Reading text:
+ + +

Dec 8, 2022

Intelligent Automation Improves Health Data and Patient Safety

AI-driven technology can reduce duplicate patient records, overlays, and other patient identification issues

Patient safety depends on many factors. One of the most overlooked is the quality of data used to make clinical decisions. That data largely depends on how accurately patients are identified. Poorly identified patients are a primary cause of safety issues.

Two problems arise when patients are poorly identified:

  • One results in patient duplication—multiple versions of the same patient with each version containing only a partial record. When a doctor treats a patient using a duplicated chart, they do not have all the information to make good clinical decisions.
  • The second more dangerous problem occurs when one patient is confused with another, and a document is placed in an incorrect chart. This can lead clinicians to make erroneous diagnoses, prescribe incorrect medications, and perform the wrong surgeries.

What causes duplicate patient records?

During specimen accessioning, clinical laboratory staff rapidly enter patient information into a computer system. They have the difficult choice of quickly finding a patient previously tested or creating a new patient. Most accessioning systems lack quality search functions, so staff are likely to select the less risky option of creating a new patient. This results in significant duplication rates.

Even worse is when duplications and other patient identity errors spread to disparate environments. This can happen if a patient sees two or three doctors, each of whom uses a different clinical laboratory. Consequently, EHR records may not include every test result.

How do patient identification issues affect patient care?

Duplicate records can result in a doctor making decisions based on information from one lab without knowledge of tests from others. In 2012, researchers the University of Texas School of Biomedical Informatics conducted a retrospective, matched, cohort study of 904 events of abnormal laboratory results and concluded that “duplicate records are associated with a higher risk of missing important laboratory results when compared with non-duplicated records.”

+ + +

Data section:

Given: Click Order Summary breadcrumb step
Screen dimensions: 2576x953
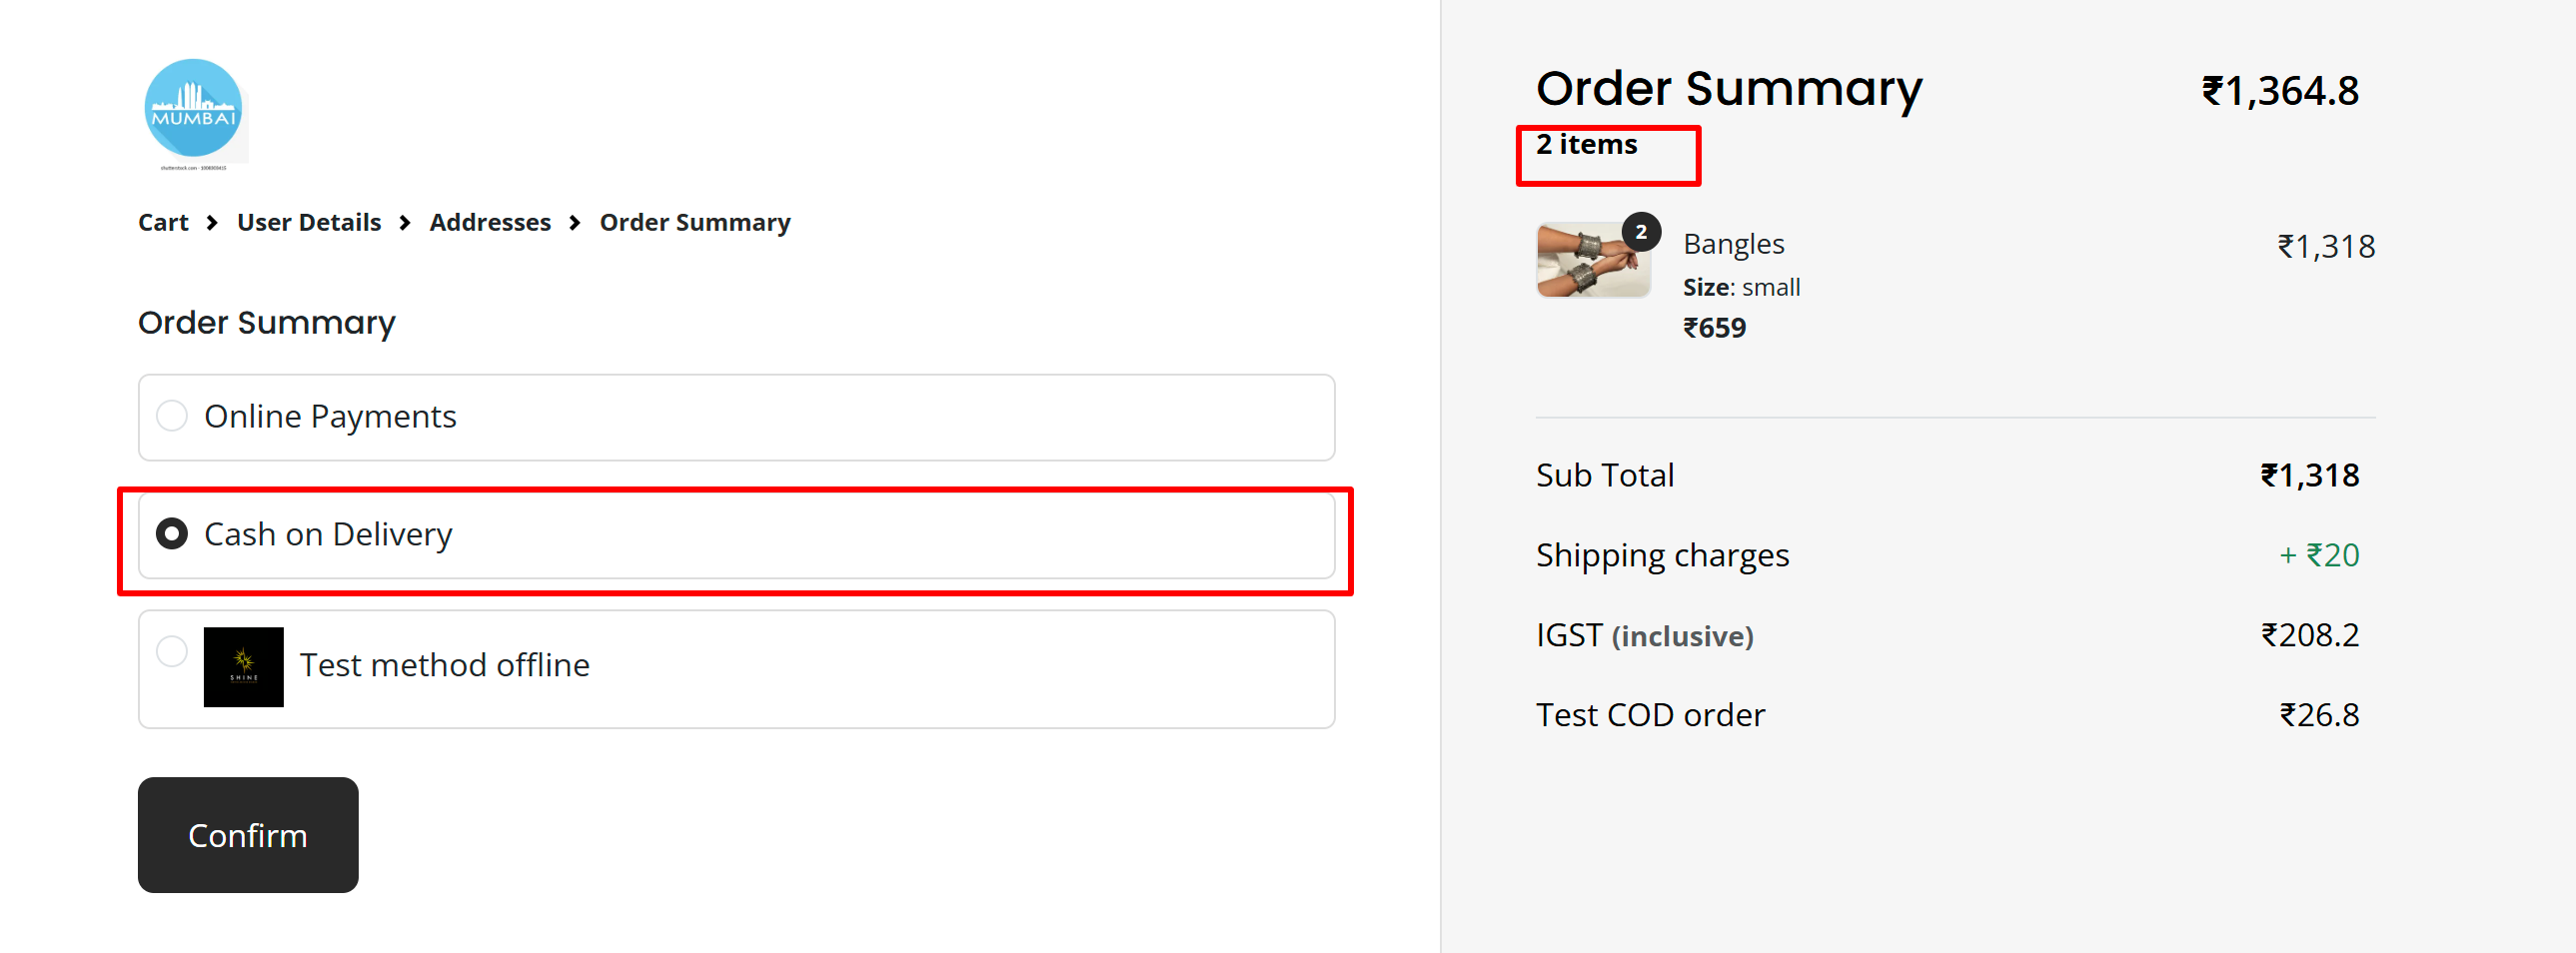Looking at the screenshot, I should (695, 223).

+ + +

Tasks to carry out:
1. According to the health data article, which option are laboratory staff likely to choose during accessioning, given that most systems lack quality search functions?
2. Transcribe the health data article word for word, starting with "Dec 8, 2022" and going on through "good clinical decisions.".
Use only the health data article.

Numbered answers:
1. They are likely to create a new patient.

2.
Dec 8, 2022

Intelligent Automation Improves Health Data and Patient Safety

AI-driven technology can reduce duplicate patient records, overlays, and other patient identification issues

Patient safety depends on many factors. One of the most overlooked is the quality of data used to make clinical decisions. That data largely depends on how accurately patients are identified. Poorly identified patients are a primary cause of safety issues.

Two problems arise when patients are poorly identified:

  • One results in patient duplication—multiple versions of the same patient with each version containing only a partial record. When a doctor treats a patient using a duplicated chart, they do not have all the information to make good clinical decisions.